HDP İstanbul İl Eş Başkanı Doğan Erbaş'ın da aralarında bulunduğu 32 şüpheliye yönelik 2017'de terör operasyonu gerçekleştirilmiş ve operasyonda Erbaş'la birlikte 9 şüpheli tutuklanmıştı. 12 şüpheliye yönelik 'Silahlı terör örgütüne üye olmak' suçundan dava açılırken, dava sürecinde HDP İstanbul İl Başkanlığı binasında PKK sığınağı olduğu, Kandil'e eleman temin edilmesi için il binasının basamak olarak kullanıldığı ortaya çıkmıştı.

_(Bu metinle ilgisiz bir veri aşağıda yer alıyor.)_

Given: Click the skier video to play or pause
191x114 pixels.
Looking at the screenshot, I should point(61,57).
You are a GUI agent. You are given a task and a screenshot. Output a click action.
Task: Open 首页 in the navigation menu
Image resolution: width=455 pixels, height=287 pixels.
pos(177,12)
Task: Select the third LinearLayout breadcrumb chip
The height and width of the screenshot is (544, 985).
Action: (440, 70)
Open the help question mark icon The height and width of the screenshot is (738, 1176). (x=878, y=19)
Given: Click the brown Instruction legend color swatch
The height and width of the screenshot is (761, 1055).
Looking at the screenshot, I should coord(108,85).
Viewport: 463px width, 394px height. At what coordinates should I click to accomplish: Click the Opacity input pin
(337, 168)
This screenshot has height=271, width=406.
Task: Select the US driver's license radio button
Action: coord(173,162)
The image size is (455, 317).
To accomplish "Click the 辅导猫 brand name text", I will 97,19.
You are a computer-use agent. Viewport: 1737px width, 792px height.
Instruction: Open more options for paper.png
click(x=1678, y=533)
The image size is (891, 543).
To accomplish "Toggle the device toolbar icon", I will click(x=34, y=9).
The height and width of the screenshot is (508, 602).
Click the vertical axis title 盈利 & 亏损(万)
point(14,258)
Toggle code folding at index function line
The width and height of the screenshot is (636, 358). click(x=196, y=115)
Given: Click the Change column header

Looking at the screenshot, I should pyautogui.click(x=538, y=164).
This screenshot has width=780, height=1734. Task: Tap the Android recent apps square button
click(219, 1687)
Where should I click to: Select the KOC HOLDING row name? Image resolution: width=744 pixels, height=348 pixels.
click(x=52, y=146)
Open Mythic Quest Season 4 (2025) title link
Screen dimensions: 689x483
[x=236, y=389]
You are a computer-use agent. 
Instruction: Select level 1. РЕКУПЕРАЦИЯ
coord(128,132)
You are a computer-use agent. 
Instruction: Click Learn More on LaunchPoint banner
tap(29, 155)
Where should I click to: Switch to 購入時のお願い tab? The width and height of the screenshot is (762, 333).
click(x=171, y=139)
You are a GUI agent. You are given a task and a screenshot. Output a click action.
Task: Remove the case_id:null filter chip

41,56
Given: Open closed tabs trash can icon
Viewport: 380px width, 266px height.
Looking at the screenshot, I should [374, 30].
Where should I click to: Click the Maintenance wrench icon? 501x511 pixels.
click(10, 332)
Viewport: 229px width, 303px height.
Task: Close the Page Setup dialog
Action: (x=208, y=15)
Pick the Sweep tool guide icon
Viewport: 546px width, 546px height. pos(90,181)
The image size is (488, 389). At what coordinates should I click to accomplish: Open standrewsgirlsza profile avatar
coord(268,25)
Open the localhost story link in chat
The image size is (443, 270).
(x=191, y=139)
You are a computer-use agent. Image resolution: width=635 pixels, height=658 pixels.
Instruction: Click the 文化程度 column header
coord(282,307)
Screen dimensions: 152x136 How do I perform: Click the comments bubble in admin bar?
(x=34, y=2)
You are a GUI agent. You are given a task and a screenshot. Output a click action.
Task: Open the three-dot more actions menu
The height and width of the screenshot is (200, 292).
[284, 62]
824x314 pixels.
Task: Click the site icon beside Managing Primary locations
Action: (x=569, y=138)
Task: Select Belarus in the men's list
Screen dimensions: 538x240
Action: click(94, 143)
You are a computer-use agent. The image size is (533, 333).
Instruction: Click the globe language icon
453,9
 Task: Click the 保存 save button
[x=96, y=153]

3'ü tutuklu 12 sanıklı dava halen sürerken, HDP'nin İstanbul il eş başkanları ile il yönetim kurulu üyelerinden 11 isim, AYM'ye yakalama, gözaltına alma ve tutuklama süreçleriyle ilgili bireysel başvuruda bulundu. AYM başvuruya ilişkin gerekçeli kararının yazımını tamamladı. Resmi Gazete'de yayınlanan kararda, Mehmet Tayyip Arslan, Muhittin Arslanboğa, Ramazan Çetinçakmak, Süleyman Başer, Süleyman Özcan, Feremez Erkan, Ayşe Karadağ ve Aysel Güzel'e tutuklamanın hukuki olmaması nedeniyle kişi hürriyeti ve güvenliği hakkının ihlal edildiği gerekçesiyle ayrı ayrı 40 bin TL manevi tazminat ödenmesine karar verdi. AYM, Kasım Oba, Ali İpekli ve Doğan Erbaş yönünden de tutuklamanın hukuki olması nedeniyle kişi hürriyeti ve güvenliği haklarının ihlal edilmediğine hükmetti.
'KABUL EDİLEMEZ'
Kararın AYM üyelerinden Selahaddin Menteş'in karşı oy vermesi nedeniyle oy birliğiyle değil, oy çokluğuyla alındığı öğrenildi. Karara muhalefet eden Menteş, başvurucular hakkında dava açıldığını ve davanın henüz neticelenmediğini vurgulayarak "Başvuru yollarının tüketilmemesi nedeniyle kabul edilemez olduğuna, kişi hürriyeti ve güvenliği hakkının ihlal edilmediğine karar verilmesi gerektiği görüşüyle çoğunluğun görüşüne katılmadım" değerlendirmesinde bulundu. Menteş, tutuklamaların hukuki olmadığı şikâyetlerine dayalı yapılan başvurularda, tutuklamanın ilgili olduğu dava mahkûmiyetle sonuçlanmış olması veya tahliye edilmiş olduğu hallerde bile, ilk önce tazminat yolunun tüketilmesi gerektiği değerlendirmesinde bulundu. Başvurucuların bu yola müracaat ettiklerini, ancak bu davanın henüz sonuçlanmadığına dikkat çekildi.